Without going too far into the critique with respect to the film’s Bible inspiration, what about the movie, as a movie? I found it entertaining but not too demanding of concentration. If it were an original story I would have to say that it was well told, although there was an element of the film I would have found ‘hard to swallow’ even if I were not familiar with the original account; I had trouble with the Watchers.

The Watchers are, purportedly, fallen angels who disobeyed God and as a punishment were exiled to life on earth, encased in stone. The angels, we are told in the film, having originally been beings of light. It was not the concept of the fallen angels that I had trouble with, just the way that it was portrayed in the film. For me, they somehow just didn’t fit and I would have trouble expanding on that short statement.

As far as the performances went. all the parts were competently played with, in my opinion, the top honours going to Emma Watson as Ila and Ray Winstone as Tubal-cain. Although the acting in all the major roles was proficient, I thought that the casting might have been better. In particular I found Noah’s oldest and youngest sons, Seth and Japheth respectively, too pretty.

This was the first major production I have seen Emma Watson in since her role as Hermione Granger in the Harry Potter franchise. She handled the role if Ila well and is developing into a fine actress. She has a beauty about her, although I do not think she could be described as pretty, and she conveys much with her face and small changes of expression. And of course the reliable Ray Winstone who, if Tubal-cain’s role in the movie had been bigger, Ray might have upstaged Russell Crowe’s eponymous Noah.

One aspect of the film I found to be slightly incongruous was the style of wardrobe, especially for the male characters.

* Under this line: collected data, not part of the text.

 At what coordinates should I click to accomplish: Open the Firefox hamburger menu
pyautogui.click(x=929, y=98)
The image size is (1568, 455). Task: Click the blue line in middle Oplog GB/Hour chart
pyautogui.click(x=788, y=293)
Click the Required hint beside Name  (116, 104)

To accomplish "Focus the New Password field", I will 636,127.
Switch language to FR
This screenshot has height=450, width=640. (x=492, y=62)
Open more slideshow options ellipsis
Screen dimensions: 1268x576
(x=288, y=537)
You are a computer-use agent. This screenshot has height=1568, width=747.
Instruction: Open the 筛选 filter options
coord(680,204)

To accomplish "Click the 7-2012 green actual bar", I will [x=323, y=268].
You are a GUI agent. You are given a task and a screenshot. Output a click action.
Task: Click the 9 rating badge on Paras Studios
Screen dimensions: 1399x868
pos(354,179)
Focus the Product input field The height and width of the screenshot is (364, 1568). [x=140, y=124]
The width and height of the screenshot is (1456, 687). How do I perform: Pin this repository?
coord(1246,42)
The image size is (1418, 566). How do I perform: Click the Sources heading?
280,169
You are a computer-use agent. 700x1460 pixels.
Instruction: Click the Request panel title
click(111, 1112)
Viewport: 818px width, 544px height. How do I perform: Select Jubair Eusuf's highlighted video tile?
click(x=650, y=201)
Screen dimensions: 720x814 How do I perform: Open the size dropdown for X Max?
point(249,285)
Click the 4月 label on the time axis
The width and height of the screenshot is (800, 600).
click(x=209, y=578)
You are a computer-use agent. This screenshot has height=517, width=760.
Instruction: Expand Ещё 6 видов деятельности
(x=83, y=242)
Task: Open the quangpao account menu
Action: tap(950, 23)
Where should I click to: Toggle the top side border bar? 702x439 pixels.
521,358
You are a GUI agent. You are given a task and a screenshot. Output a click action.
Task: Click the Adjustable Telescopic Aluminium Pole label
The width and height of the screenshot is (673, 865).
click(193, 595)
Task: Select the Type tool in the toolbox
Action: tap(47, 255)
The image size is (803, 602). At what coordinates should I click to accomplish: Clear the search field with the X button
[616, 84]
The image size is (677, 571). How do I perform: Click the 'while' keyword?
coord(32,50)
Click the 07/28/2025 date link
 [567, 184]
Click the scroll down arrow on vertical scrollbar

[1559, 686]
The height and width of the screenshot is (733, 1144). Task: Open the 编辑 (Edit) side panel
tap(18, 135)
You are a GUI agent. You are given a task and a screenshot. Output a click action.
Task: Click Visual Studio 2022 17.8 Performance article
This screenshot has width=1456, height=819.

Although it would not be appropriate to wear in an office or retail environment, it would not look too out of place as street fashion today.

This might not be an epic of biblical proportions, nevertheless I enjoyed the film although I would have been equally happy to wait for it to be shown on TV, as to pay to see it at the cinema.

Shem: “I thought you were good. I thought
that was why He chose you.”
Noah: “He chose me because He knew I would
complete the task. Nothing more.”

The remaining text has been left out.